Da quando è scoppiato il caso dei presunti “dati falsi covid” il dibattito politico in Sicilia si è fatto più acceso. Se da un lato i colleghi della Giunta regionale e le forze politiche vicine al presidente Musumeci hanno espresso solidarietà nei confronti dell’assessore Ruggero Razza, dall’altro l’opposizione ha chiesto da subito le dimissioni dell’assessore Razza – rassegnate il giorno stesso – e, in alcuni casi, del Governatore stesso.

In Aula all’Ars, il presidente Nello Musumeci è intervenuto sulla questione, rendendo chiara la propria posizione:  «Non ho nulla da relazionare su una vicenda giudiziaria che ancora rimane o dovrebbe rimanere nel riserbo degli inquirenti. I fatti politici assumono una dimensione amara, quella di un processo. E questo processo si è celebrato sul web, nei luoghi pubblici, nelle strade, perché è ormai abitudine di una certa politica siciliana, la più volgare certamente, quella di cogliere le occasioni dei fatti giudiziari per imbastire processi sommari ed emettere sentenze di condanna».

«I fatti sono noti – ha affermato preliminarmente –, non starò a riepilogarli. Nel procedimento della Procura di Trapani è indagato l’avvocato Ruggero Razza, che il 30 marzo ha rassegnato le sue dimissioni. Dimissioni che ho accettato con sofferenza. Non è mio compito entrare nelle valutazioni di natura giuridica che attengono alla magistratura. Ho il sereno auspicio che i fatti contestati agli indagati possano essere chiariti nelle sedi opportune».

Fatte queste premesse, Nello Musumeci è entrato nel merito di una delle intercettazioni che sono circolate negli ultimi giorni, e in particolare di quella che è stata l’espressione più discussa: «L’espressione “spalmiamo i morti” è stata assolutamente infelice, anche se si usa nel gergo – ha affermato. Può suscitare giustamente indignazione: però se si fosse detto distribuiamola o accreditiamola, forse avrebbe suscitato meno reazione. Quel termine si riferiva al fatto che quei dati erano arrivati dalle strutture con cinque giorni di ritardo, quindi non avrebbe avuto senso caricarli in un solo giorno, quello sì sarebbe stato atto falso. Non potevi dire che c’erano stati 26 morti in un giorno, quando erano stati in 4-5 giorni. Comunque li collochi il saldo finale non cambia».

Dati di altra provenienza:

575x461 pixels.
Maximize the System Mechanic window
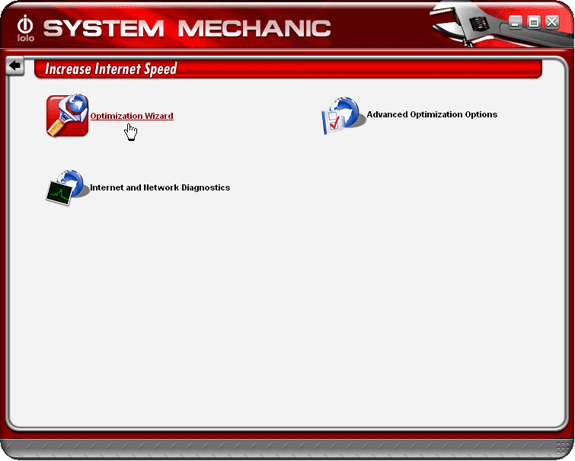point(534,22)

Detto questo, il presidente della Regione Siciliana ha quindi riepilogato i provvedimenti restrittivi adottati in Sicilia negli ultimi mesi – contestando quindi le accuse secondo le quali la presunta “falsificazione dei dati” sarebbe stata fatta per cercare consenso, per far apparire efficiente la Regione. Ad oggi, ha evidenziato Nello Musumeci, ci sono 22 zone rosse in Sicilia:  «Che tipo di ricerca di consenso è quella di un presidente di Regione che decide di chiudere tutto? Che impedisce l’accessibilità delle persone per il 94% cancellando voli, treni, impedendo alle navi di attraccare. L’ho fatto alla fine di febbraio dello scorso anno. Queste azioni vanno all’opposto rispetto a quanto, con tanto ossequio, dice il Magistrato. Dopo Natale ho chiesto io a Speranza di dichiarare la Sicilia zona rossa. Io e l’assessore Ruggero Razza cercavamo il consenso? Noi che abbiamo improntato la nostra condotta a misure costanti restrittive. Il mio Governo è stato accusato di aver applicato eccessive restrizioni e non ha mai tralasciato una sola iniziativa per contenere l’epidemia. Chi è stato sfiorato dal morbo della morte sulla propria carne sa cosa significa allontanarla».

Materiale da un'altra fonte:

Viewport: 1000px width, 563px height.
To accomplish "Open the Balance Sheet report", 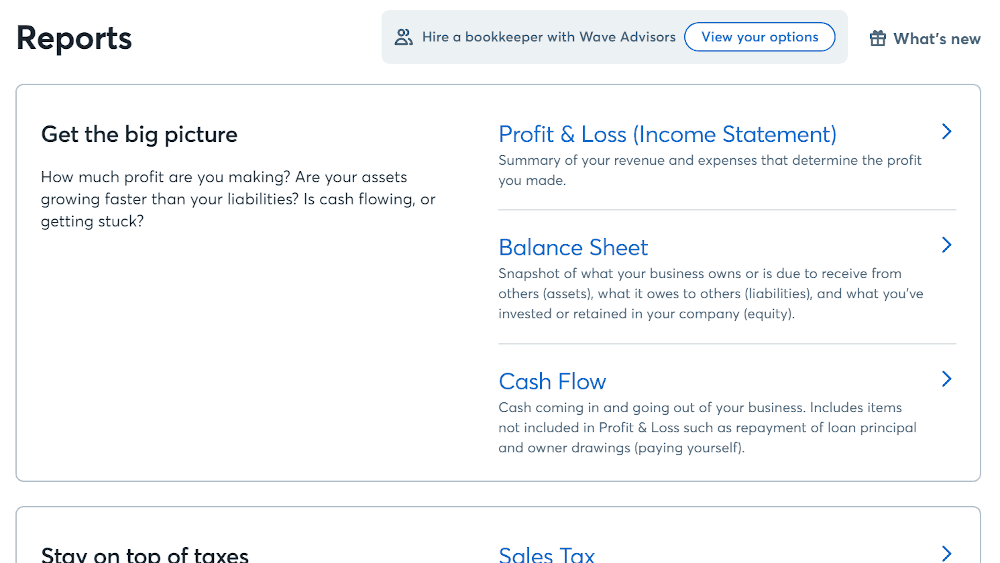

Per quel che riguarda, più nello specifico, l’ex assessore Ruggero Razza, il presidente Musumeci ha poi aggiunto: «Non capita spesso che chi è destinatario di un’indagine preliminare decida in autonomia di dimettersi dal proprio incarico per tutelare l’istituzione che si rappresenta e liberarla dalle ombre. Prendo atto che il magistrato inquirente abbia escluso ogni mia responsabilità da questa vicenda, ma non è questo il tema. Politicamente mi sono sempre assunto le responsabilità dei miei assessori».  Non è mancata, in ogni caso, una freccia scoccata contro i magistrati: «Mi auspico più sobrietà dai magistrati che si stanno occupando di questa vicenda, meno vetrine, meno interviste».